Lors de son discours, Lachguar s’est exprimé avec une sérénité accrue, pesant chaque mot, et son intervention a offert une analyse approfondie de la situation politique actuelle, mêlant enjeux internes et transformations à l’échelle nationale et internationale. Sur le plan organisationnel, il a présenté un bilan positif : la tenue de 72 congrès provinciaux a permis la formation de véritables directions au sein du parti, basées sur une réelle mobilisation et un débat actif, et non sur des structures éphémères.

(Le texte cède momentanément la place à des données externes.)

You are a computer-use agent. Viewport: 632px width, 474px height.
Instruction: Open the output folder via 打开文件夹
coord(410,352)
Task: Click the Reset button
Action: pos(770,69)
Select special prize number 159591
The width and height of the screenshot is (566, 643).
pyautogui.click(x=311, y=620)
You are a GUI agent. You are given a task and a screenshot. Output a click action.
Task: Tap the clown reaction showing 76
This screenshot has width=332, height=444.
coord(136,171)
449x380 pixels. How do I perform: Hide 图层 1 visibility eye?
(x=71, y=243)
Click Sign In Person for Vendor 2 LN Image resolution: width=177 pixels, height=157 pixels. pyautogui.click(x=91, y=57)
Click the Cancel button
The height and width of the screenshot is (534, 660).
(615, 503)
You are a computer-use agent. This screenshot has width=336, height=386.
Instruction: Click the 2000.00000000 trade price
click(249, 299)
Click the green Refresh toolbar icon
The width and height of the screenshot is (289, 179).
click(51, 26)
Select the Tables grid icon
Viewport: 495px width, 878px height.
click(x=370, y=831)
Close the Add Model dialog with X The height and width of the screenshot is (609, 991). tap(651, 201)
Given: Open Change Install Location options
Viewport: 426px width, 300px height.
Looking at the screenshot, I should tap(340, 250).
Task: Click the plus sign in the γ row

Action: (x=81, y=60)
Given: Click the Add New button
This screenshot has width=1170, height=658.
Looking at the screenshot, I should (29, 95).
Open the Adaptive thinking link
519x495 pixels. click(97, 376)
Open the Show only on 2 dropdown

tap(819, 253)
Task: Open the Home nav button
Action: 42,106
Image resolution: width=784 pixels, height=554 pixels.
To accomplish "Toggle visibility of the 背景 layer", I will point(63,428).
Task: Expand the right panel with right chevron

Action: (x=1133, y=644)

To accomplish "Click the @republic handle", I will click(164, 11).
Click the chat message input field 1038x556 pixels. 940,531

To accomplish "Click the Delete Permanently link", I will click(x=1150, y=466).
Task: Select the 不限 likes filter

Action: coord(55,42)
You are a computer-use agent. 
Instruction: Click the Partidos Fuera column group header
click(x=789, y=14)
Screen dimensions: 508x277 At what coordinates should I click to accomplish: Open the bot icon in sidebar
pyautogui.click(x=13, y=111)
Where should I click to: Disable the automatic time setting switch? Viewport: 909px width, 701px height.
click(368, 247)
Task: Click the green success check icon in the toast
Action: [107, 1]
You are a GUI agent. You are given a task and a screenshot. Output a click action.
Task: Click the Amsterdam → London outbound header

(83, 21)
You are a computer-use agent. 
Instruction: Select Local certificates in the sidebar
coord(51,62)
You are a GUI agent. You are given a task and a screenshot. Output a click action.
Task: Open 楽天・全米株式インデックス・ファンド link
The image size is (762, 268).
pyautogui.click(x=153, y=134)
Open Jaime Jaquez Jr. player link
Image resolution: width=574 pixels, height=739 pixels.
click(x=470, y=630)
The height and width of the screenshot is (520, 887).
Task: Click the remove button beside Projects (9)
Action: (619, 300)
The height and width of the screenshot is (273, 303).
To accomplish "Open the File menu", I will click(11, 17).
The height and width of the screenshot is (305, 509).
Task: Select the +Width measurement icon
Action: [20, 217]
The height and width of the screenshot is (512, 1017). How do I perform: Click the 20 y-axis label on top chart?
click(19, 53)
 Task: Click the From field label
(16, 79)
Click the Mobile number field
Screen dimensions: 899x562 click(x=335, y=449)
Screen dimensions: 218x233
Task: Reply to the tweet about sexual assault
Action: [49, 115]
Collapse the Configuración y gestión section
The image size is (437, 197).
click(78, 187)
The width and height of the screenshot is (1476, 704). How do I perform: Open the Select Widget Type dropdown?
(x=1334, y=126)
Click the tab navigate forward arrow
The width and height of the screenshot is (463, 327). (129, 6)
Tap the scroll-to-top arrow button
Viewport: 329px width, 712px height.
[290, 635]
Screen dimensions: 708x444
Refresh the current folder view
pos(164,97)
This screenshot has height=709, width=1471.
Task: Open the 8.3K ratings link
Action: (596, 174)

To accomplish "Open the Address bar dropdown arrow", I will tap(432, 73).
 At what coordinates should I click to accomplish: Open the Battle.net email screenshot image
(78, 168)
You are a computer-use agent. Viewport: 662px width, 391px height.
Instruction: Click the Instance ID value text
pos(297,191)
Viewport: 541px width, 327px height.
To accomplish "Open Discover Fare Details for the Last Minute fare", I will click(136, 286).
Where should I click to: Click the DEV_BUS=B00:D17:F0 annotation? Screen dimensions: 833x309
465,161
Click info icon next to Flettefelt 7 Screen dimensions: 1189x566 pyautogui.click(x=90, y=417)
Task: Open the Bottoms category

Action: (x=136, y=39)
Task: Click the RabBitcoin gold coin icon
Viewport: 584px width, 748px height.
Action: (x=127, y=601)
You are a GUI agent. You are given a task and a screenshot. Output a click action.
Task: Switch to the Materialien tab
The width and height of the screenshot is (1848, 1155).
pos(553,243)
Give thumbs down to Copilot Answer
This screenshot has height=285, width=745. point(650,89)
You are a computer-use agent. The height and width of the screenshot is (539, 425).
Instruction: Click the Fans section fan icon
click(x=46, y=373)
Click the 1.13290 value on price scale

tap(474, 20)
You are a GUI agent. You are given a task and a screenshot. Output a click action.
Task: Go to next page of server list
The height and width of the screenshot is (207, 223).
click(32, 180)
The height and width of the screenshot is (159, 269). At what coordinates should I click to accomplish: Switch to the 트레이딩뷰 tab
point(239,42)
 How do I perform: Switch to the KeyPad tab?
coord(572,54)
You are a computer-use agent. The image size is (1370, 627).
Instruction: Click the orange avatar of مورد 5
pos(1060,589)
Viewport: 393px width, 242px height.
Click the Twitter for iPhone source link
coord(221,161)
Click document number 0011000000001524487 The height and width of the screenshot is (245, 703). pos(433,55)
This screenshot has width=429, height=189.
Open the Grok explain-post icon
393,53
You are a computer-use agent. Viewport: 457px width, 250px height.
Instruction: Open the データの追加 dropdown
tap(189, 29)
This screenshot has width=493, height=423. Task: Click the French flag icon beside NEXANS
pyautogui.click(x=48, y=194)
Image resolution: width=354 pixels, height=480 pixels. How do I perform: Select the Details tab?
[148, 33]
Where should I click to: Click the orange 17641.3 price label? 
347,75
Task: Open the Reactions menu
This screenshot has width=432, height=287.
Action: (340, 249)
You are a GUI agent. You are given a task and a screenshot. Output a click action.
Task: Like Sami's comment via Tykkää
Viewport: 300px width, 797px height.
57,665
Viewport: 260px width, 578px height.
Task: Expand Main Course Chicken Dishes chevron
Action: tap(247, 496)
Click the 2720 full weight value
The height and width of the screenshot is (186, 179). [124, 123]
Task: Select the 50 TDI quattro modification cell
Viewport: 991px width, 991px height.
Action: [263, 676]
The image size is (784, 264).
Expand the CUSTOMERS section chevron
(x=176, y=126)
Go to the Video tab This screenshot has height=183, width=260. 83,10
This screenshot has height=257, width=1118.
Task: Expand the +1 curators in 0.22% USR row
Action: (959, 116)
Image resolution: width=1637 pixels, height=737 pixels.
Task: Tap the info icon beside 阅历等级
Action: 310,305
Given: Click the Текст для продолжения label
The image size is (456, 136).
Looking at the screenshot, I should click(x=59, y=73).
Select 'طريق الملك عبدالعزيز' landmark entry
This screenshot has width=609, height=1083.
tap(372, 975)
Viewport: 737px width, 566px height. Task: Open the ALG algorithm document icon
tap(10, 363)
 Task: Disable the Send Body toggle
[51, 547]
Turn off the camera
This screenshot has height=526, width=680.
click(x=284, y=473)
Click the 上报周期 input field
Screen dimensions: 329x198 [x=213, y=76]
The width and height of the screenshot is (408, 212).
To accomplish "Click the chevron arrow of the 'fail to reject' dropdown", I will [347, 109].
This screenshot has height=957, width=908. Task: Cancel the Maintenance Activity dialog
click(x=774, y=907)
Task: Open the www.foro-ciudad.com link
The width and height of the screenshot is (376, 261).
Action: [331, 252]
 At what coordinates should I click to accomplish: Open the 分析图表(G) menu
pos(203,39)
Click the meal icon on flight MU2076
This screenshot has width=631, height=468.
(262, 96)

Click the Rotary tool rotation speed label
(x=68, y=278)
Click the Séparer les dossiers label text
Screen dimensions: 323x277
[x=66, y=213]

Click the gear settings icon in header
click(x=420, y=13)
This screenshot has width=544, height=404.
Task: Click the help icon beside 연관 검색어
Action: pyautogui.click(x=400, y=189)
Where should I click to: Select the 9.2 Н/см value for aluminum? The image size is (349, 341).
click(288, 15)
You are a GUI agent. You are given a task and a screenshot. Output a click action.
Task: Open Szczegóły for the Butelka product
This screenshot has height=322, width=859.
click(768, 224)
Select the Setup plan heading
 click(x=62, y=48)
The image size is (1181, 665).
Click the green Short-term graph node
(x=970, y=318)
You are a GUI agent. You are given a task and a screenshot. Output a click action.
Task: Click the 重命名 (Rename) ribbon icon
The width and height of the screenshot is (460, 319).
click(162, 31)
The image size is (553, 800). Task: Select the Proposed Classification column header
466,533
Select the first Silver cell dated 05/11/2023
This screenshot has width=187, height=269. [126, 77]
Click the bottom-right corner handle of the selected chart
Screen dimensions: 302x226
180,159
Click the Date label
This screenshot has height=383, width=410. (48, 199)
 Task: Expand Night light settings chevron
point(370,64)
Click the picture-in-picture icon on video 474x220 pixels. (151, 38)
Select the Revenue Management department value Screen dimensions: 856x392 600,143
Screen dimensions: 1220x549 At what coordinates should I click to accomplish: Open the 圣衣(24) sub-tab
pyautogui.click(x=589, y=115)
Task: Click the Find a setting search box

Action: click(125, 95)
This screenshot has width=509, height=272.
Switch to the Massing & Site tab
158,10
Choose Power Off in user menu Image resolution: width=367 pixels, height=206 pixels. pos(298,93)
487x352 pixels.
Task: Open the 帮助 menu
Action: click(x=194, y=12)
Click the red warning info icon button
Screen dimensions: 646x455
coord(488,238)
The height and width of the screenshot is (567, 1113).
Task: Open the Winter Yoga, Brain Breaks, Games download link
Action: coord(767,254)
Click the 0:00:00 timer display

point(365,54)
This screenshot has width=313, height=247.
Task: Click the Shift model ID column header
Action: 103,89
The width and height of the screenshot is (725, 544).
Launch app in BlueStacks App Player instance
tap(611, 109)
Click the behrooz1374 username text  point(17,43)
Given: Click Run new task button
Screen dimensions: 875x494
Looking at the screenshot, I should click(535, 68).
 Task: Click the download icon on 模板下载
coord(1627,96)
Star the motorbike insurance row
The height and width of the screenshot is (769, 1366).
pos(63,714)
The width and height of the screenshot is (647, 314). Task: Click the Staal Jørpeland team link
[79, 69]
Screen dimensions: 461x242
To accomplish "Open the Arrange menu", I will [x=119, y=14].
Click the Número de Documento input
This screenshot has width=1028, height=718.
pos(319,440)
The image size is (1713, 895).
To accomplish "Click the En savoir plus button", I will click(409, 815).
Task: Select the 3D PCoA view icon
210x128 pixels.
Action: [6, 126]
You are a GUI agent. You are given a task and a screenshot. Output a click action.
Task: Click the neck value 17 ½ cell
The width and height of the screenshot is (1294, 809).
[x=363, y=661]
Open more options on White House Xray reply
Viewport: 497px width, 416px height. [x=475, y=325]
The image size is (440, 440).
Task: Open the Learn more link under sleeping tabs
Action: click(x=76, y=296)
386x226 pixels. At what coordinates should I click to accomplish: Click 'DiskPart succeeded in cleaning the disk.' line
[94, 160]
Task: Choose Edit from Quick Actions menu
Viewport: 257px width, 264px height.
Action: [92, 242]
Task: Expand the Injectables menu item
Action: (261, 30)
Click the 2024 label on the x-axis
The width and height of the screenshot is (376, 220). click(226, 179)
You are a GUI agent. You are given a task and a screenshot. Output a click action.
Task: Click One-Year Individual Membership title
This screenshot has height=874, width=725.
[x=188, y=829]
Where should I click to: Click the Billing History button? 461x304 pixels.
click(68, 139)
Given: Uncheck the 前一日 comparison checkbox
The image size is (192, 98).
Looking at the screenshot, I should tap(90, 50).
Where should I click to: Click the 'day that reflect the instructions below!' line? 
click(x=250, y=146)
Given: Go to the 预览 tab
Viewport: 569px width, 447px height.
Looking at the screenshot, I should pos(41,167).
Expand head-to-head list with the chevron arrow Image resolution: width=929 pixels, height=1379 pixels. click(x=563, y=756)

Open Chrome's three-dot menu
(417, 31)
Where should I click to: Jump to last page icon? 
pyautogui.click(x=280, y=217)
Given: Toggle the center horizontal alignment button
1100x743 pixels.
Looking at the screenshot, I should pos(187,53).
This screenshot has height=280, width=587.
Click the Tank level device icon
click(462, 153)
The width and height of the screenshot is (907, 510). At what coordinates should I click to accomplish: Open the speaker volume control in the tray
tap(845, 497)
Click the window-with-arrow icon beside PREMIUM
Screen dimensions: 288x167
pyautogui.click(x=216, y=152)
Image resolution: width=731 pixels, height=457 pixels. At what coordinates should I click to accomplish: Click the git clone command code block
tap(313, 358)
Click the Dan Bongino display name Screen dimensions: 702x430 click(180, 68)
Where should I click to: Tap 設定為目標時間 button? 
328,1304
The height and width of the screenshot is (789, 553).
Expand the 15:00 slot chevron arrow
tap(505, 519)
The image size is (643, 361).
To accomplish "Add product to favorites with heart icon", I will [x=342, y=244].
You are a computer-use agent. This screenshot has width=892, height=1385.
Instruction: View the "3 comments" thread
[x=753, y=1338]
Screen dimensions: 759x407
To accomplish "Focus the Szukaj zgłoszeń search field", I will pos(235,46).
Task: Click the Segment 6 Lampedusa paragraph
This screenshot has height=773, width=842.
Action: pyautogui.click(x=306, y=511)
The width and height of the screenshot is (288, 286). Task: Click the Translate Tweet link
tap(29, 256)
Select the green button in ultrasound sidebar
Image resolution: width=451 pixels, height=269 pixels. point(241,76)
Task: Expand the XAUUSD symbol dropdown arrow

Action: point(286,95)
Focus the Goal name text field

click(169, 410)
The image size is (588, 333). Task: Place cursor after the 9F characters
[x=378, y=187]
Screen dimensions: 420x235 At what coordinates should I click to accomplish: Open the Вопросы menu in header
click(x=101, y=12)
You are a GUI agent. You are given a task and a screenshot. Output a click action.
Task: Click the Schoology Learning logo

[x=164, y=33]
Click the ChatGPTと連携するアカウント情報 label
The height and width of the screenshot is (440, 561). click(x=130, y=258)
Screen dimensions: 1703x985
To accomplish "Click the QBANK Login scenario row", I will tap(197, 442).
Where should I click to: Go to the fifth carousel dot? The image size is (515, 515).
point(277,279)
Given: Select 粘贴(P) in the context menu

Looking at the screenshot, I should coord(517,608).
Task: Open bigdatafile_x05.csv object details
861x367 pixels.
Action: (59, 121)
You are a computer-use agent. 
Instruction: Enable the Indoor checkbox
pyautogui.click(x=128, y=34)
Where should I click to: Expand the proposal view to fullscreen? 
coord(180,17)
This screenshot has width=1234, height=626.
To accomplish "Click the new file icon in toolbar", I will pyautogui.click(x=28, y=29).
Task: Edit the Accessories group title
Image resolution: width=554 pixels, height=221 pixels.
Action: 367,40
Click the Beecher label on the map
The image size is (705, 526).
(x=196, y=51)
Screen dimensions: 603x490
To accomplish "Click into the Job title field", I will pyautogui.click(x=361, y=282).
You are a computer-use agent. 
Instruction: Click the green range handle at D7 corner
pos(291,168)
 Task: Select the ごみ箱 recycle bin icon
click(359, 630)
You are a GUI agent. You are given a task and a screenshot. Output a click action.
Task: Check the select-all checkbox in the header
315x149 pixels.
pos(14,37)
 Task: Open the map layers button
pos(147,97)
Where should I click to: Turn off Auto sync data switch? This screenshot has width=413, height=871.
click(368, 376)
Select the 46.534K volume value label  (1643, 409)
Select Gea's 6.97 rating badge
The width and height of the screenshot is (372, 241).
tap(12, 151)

Lachguar a souligné que le moment n’est plus aux simples gestionnaires, mais à des directions capables de mobiliser les citoyennes et citoyens. Les structures comme l’organisation des femmes ittihadies et la Jeunesse ittihadie doivent participer activement à un encadrement populaire permanent, en adéquation avec les exigences constitutionnelles.
Concernant la justice territoriale, il a mis en avant la convergence entre les priorités du parti et les recommandations du Souverain, insistant sur l’importance d’une régionalisation qui accorde de réels pouvoirs aux élus. Il a exprimé la nécessité d’accélérer cette transition vers une véritable décentralisation, favorisant un équilibre entre nomination et élection.
Sur la question électorale, Lachguar a été franc en déclarant que le niveau d’intégrité requis n’est pas atteint, et que la corruption électorale demeure un fléau. Bien qu’il ait accueilli avec soulagement la décision d’ouvrir des consultations sur la réforme du système électoral, il a insisté sur la nécessité d’une réforme globale qui garantirait transparence et égalité des chances.
Il a également analysé les résultats des élections de 2021, signalant qu’une majorité gouvernementale concentrée autour des trois principaux partis a asphyxié l’opposition, nuisant à l’équilibre démocratique. D’après lui, une opposition forte est essentielle pour la santé des institutions. Malgré les droits que la Constitution de 2011 accorde à l’opposition, la réalité politique a souvent contourné ces préceptes.
Lachguar a affirmé que l’opposition ne doit pas être instrumentalisée, mais doit jouer un rôle constructif. L’USFP a montré qu’il est possible d’apporter des solutions aux tensions sociales, préservant ainsi la paix tout en restant critique.
Sur la scène internationale, le Premier secrétaire a exhorté à une posture lucide face aux défis mondiaux tout en appelant à des solutions pacifiques aux conflits armés. Concernant la question du Sahara marocain, il a noté que la proposition d’autonomie est de plus en plus reconnue à l’international.
Le congrès s’est également tourné vers ceux qui ont contribué à l’USFP, rendant hommage à des militantes et militants de longue date qui ont œuvré à sa constitution organisationnelle dans la région.
En conclusion, Lachguar a souligné que le renouveau du parti dépend de la participation active et significative des femmes et des jeunes. L’USFP a commencé à intégrer cette vision, avec l’investissement de candidats jeunes, et s’engage à mener cette réforme dans la région.
Tanger, en tant que symbole du Maroc en mouvement, a été choisie pour ce congrès afin de représenter un parti en quête d’évolution, qui entend prendre en main son destin au sein du paysage politique marocain.